С другой стороны, политическая система, базировавшаяся на «ручном режиме» и процедурах неформального согласования, привела к тому, что многие вопросы годами системно не решались (решались лишь интересы элитных групп). В республике же, перегруженной многоплановыми конфликтными полями (этническое, конфессиональное, клановое и прочее) такой «теневой подход» способствовал выдавливанию проблем из публичной сферы в подполье. Примером такого подхода является религиозная политика Магомедова. Именно «исламское возрождение» оказалось для «дедушки» непосильной проблемой.
В начале 1990-х годов ислам рассматривался как интегрирующая сила, которая сможет стать «стягивающим обручем» в этнически мозаичном Дагестане. Однако превращение ислама в фактор стабилизации и объединения не произошло. В процессе «возрождения» ислама в Дагестане обозначились фундаментальные противоречия между тарикатистами (суфиями) и так называемыми «ваххабитами» (салафитами). По мнению востоковеда Дмитрия Макарова, «ваххабизм и тарикатизм находятся в различном положении относительно существующего в Дагестане социально-политического порядка, основанного на традиционных клановых связях. Тарикатский ислам структурно вписан в систему этих связей… Отвергая суфизм, ваххабизм отвергает и санкционированный им социальный порядок». Однако вместо грамотной медиации (которую Магомедов применял в решении этнических проблем) по отношению к «иным» мусульманам была избрана тактика жесткого противоборства, когда в радикалы записывались не только террористы и экстремисты, но и сторонники неофициального (не связанного с суфиями) ислама. В итоге произошла стремительная радикализация процесса «исламского возрождения». После подавления очагов сопротивления в Кадарской зоне (оправданного с военной и политической точки зрения к августу 1999 года) из этой истории не было вынесено соответствующих уроков. Наряду с правильными ударами по экстремистам, настроенным антироссийски, не было выработано программы диалога и реабилитации по отношению к тем, кто не рассматривал себя в качестве мусульманских оппозиционеров, но лояльных по отношению к России и ее власти.

Другим последствием «ручного режима» стал стремительный рост коррупции. Нарисованная в известном романе Юлии Латыниной «Ниязбек» утопическая республика «Северная Авария-Дарго», в которой легко угадывался Дагестан, давала лучше любой аналитической записки образное представление о масштабах коррупции и приватизации власти в самой крупной северокавказской республике.

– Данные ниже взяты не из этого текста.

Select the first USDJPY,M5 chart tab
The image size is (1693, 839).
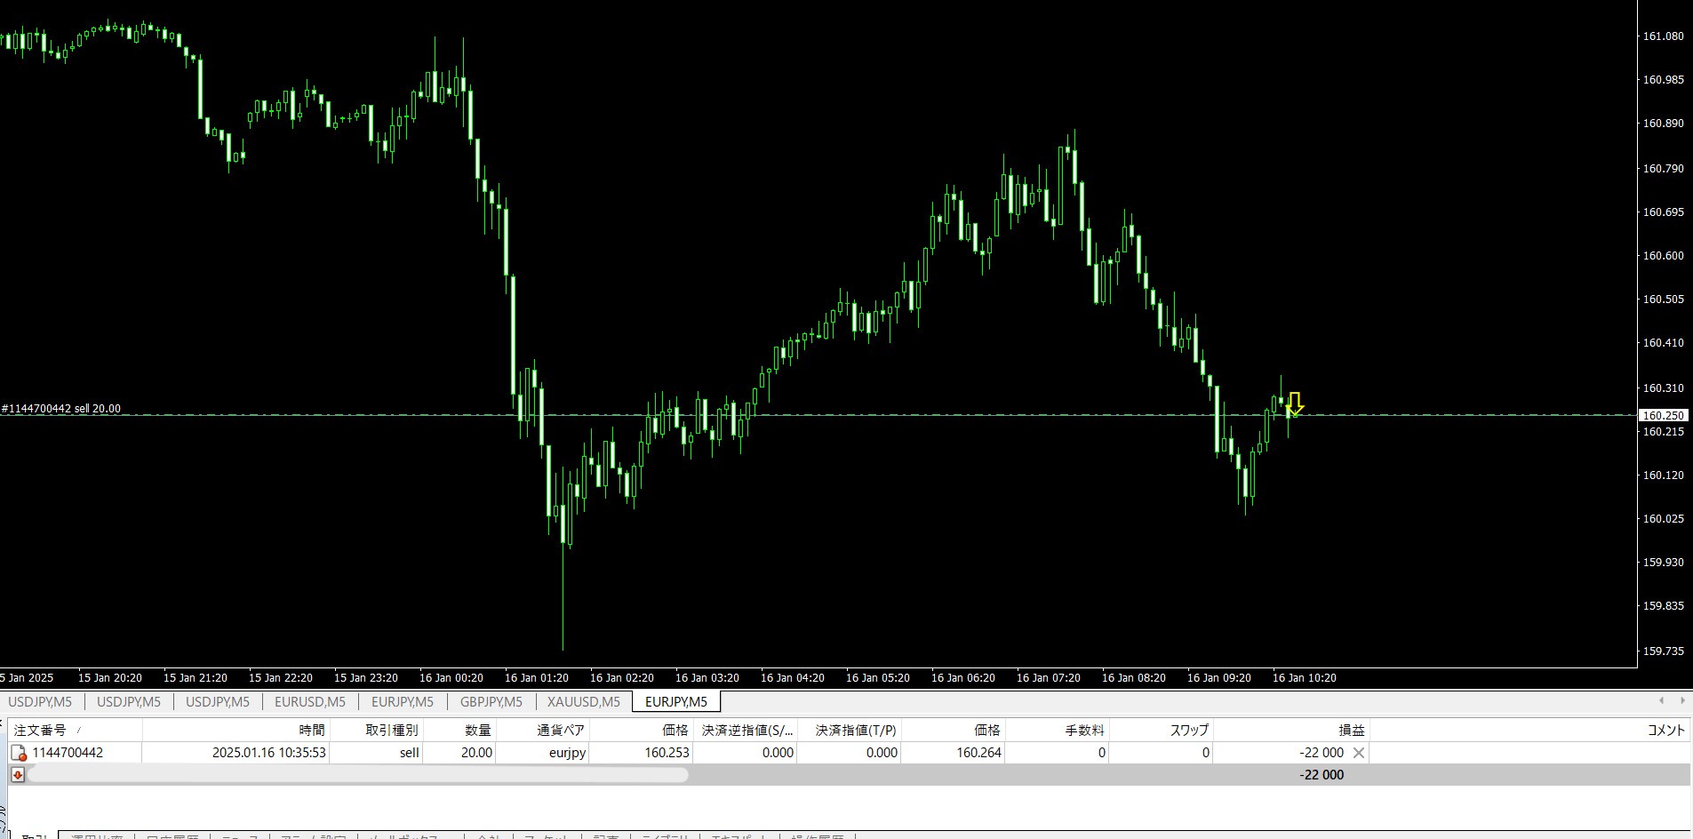point(41,702)
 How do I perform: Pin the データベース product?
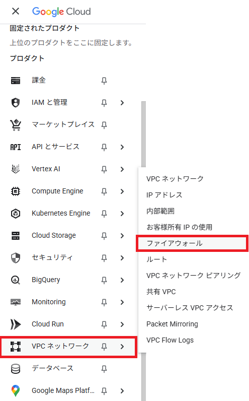[104, 369]
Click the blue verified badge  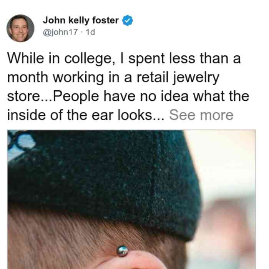tap(128, 20)
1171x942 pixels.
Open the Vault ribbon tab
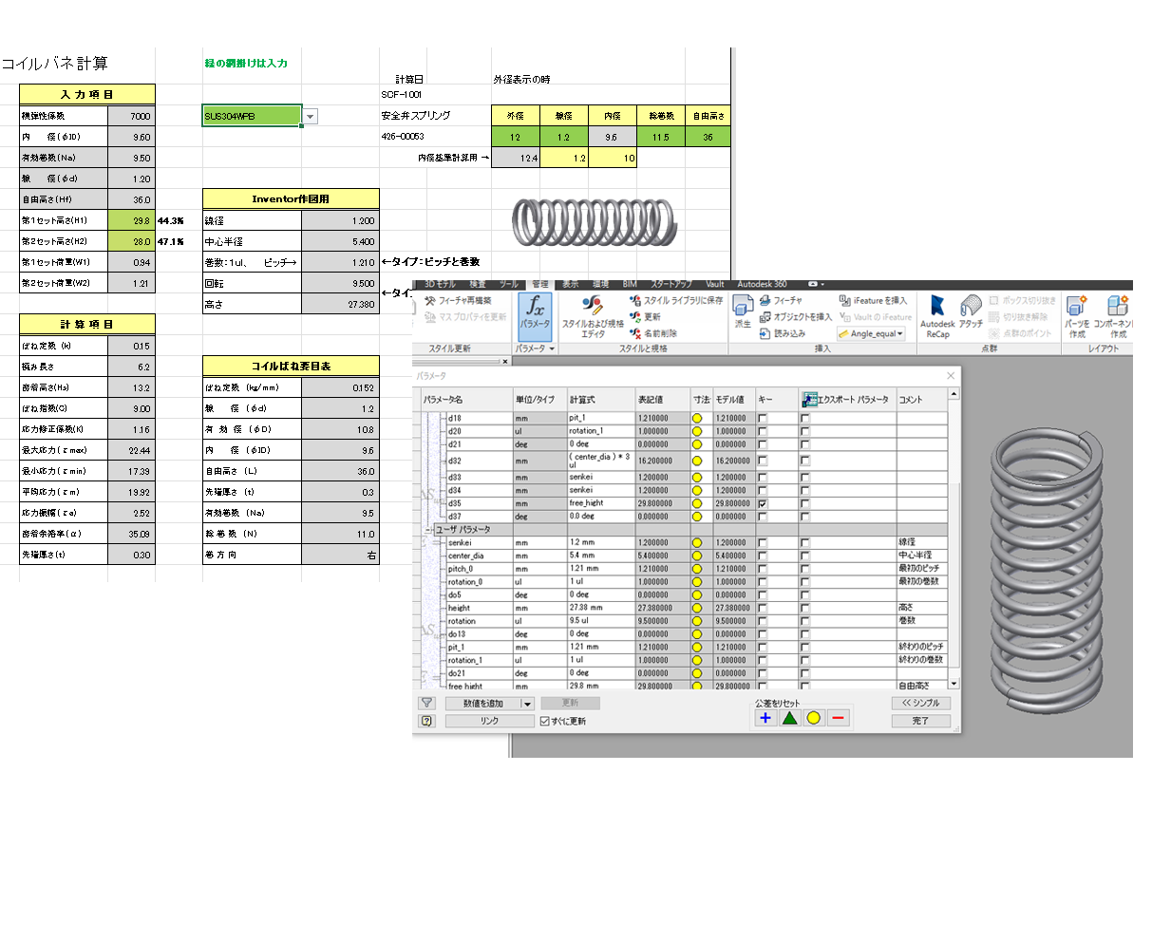[714, 284]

Однако издержки «системы Магомедова» не могут быть рассматриваемы вне общероссийского контекста. Полагаясь на позиции и ресурсы региональных элит и не желая глубоко вникать в местную проблематику, Кремль сам создал такую сложнейшую проблему, как республиканский политический и правовой партикуляризм. Откупаясь трансфертами от необходимости системных трансформаций на Северном Кавказе, центр привел к тому, что региональные элиты стали вести политические дела так, как им кажется удобно и комфортно. А потому махачкалинский юбиляр все обоснованные и справедливые претензии, которые могут быть предъявлены к нему, может частично переадресовать на более высокий уровень.